Dr. Dre and B-Real "Puppet Master" (1997)

Album: Muggs Presents The Soul Assassins Chapter 1
Label: Columbia
DJ Muggs: “The Soul Assassins record was, instead of me trying to give beats to people, I wanted to bring them into my world. I was never super excited about selling a bunch of beats. So I was like, ‘I’m going to get everyone to rap on my records.’ Then you own the property. And I like creating albums from beginning to end.

“But [it wasn’t just about my records]. I ended up doing a record with KRS-One for his album. And through this project, I built a relationship with GZA, and ended up doing his record. I built a relationship with MC Eiht, and ended up doing three or four songs for his album. So the whole process [of making the Soul Assassins album] opened up a lot of doors for me. Good people.
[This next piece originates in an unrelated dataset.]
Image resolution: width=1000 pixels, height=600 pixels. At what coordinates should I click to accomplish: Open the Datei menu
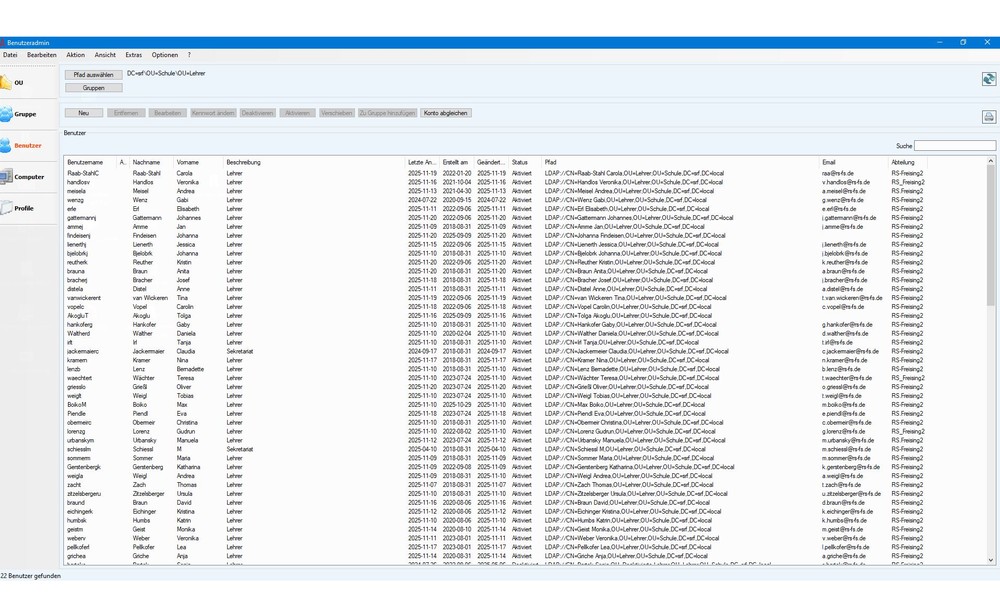10,55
“Anyway, so I did this beat, and I thought it would be perfect for Dre. So I played it for him, and he was like, ‘Dope. What’s the concept?’ Because Dre’s big on concepts. He was like, ‘Let’s come up with the hook, then write the song.’

 

I think once they put [the video] on BET, and people got scared, it just stopped everything. And I think the record did about 350,000, but if we just did a regular hood video, we would’ve had a platinum album.

 

“So I had the idea for ‘Puppet Masters,’ because between us and them, we’re kind of pulling the strings of the artists, and controlling a lot of the things that are happening in the music business. I had another concept too [but I don’t remember it]. So I went into Dre’s studio, and he kicked me a couple rhymes, and finally I was like, ‘That’s the one.’
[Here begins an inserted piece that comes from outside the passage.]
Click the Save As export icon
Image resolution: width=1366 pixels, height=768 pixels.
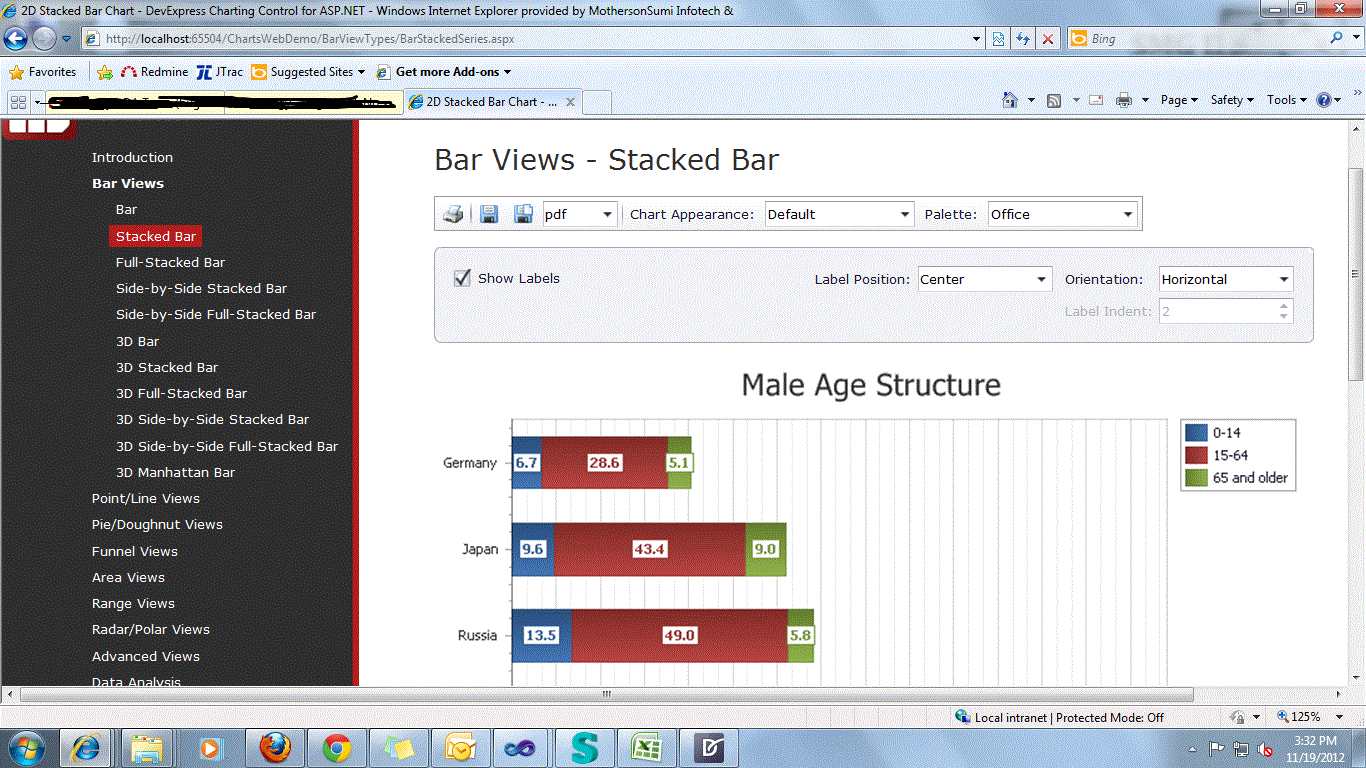(523, 213)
“So he went in and recorded the rhyme, and he killed it. And the hook was already done. Then B-Real kicked his shit. At that time, Dre wasn’t rapping on anyone else’s music. He was liking what we were doing. And we were fans, so there was mutual respect.
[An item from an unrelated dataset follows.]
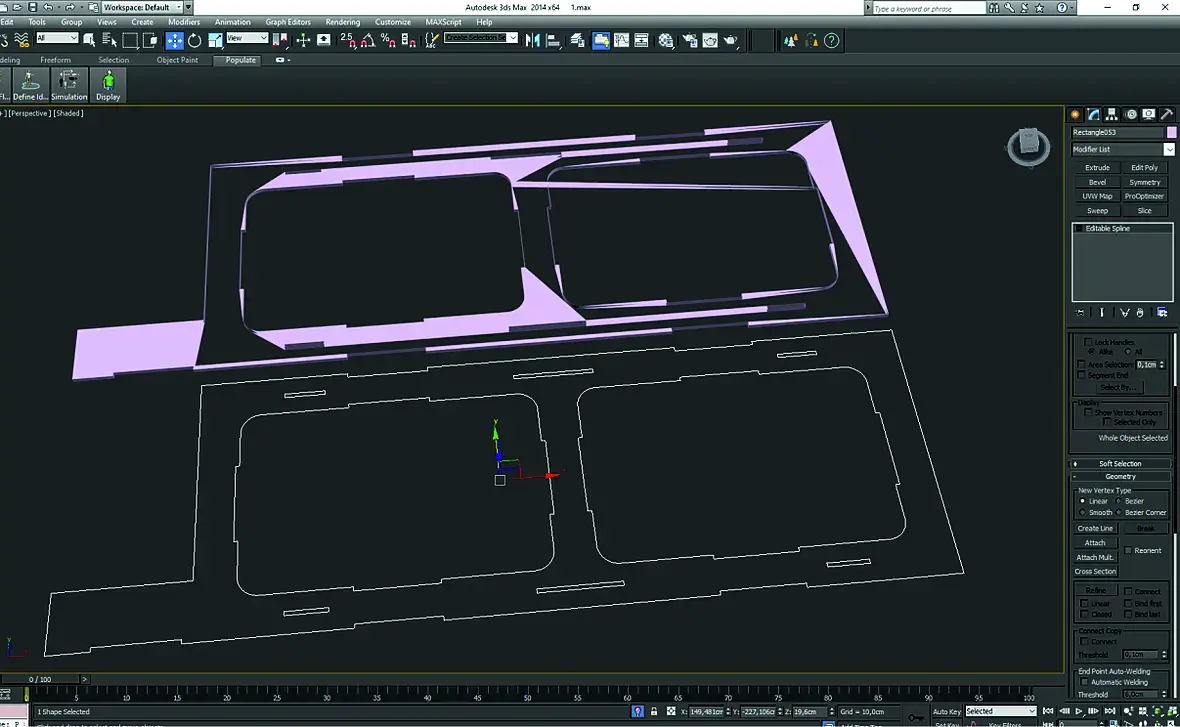Open Populate Simulation tool
The image size is (1180, 727).
[69, 85]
“When it was time to do the video, Dre came down to the video, and he was like, ‘Man, you guys handle your business,’ because there wasn’t forty people there chillin’. He thought it was cool. I might have made a mistake here, because I didn’t want to do video in the hood. I was so burnt on that at this point.

“So I got Dean Karr, who did the Marilyn Manson videos [to do it]. I said, ‘I want you to do this video.’ He said, ‘How far do you want me to go?’ I said, ‘Go for it. Do whatever the fuck you want. Make it sick.’ He was like, ‘How about the Devil against a Pope. The ultimate ‘Puppet Masters.’’ So I got there, and I was like, ‘Whoa, they made B-Real a Devil, and this guy a dark-ass Pope.’

“I think once they put it on BET, and people got scared, it just stopped everything. And I think the record did about 350,000, but if we just did a regular hood video, we would’ve had a platinum album. Because right that time, it was after Death Row, and Dre had started Aftermath, and the first thing, ‘Been There, Done That,’ had came out. It was kind of a weird time for Dre.”